Text provided:
____

New Jersey Opera Theatre’s SummerFest Musical Theatre Under the Stars Concerts
will be held in Pettoranello Gardens, Mountain Avenue, Princeton, June 30-July
1, 8:30 p.m. Free admission. The remaining programs will be performed on the Berlind
Stage of McCarter Theatre, 91 University Place, Princeton. Performances: Cosi
fan tutte, July 7, 22, 8 p.m., July 9, 2 p.m., July 13, 7:30 p.m. Tickets cost
$42-$49. L’Elisir d’Amore, July 8, 14 8 p.m., July 16, 2 p.m., July 20,
7:30 p.m. Tickets cost $42-$49. Double Bill: Gianni Schicchi and Buoso’s
Ghost, July 15, 21, 8 p.m., July 23, 2 p.m. Tickets cost $42-$49. Concert:
Mozart and Friends, July 15, 2 p.m. Tickets cost $12-$16. Concert: Puccini,
Verdi and Friends, July 22, 2 p.m. Tickets cost $12-$16. Pre-performance lectures:
6:45 p.m. July 7, 8 and 15, free for those who have tickets to that night’s performance.

____

Source information:

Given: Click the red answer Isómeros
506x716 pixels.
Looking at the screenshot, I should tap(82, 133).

____

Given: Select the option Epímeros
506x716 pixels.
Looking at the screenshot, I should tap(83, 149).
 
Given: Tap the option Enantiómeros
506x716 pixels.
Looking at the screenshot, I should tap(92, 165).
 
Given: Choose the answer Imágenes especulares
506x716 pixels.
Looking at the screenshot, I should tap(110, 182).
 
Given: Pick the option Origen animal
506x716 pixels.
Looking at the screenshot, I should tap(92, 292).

____

Task objective:
In the New Jersey Opera Theatre schedule, update the part that opens with the words "New Jersey Opera" and closes with "that night’s performance." by replacing "Mountain Avenue" with "Mountain Ave.". The records are separate material.

Answer to the exercise:
New Jersey Opera Theatre’s SummerFest Musical Theatre Under the Stars Concerts
will be held in Pettoranello Gardens, Mountain Ave., Princeton, June 30-July
1, 8:30 p.m. Free admission. The remaining programs will be performed on the Berlind
Stage of McCarter Theatre, 91 University Place, Princeton. Performances: Cosi
fan tutte, July 7, 22, 8 p.m., July 9, 2 p.m., July 13, 7:30 p.m. Tickets cost
$42-$49. L’Elisir d’Amore, July 8, 14 8 p.m., July 16, 2 p.m., July 20,
7:30 p.m. Tickets cost $42-$49. Double Bill: Gianni Schicchi and Buoso’s
Ghost, July 15, 21, 8 p.m., July 23, 2 p.m. Tickets cost $42-$49. Concert:
Mozart and Friends, July 15, 2 p.m. Tickets cost $12-$16. Concert: Puccini,
Verdi and Friends, July 22, 2 p.m. Tickets cost $12-$16. Pre-performance lectures:
6:45 p.m. July 7, 8 and 15, free for those who have tickets to that night’s performance.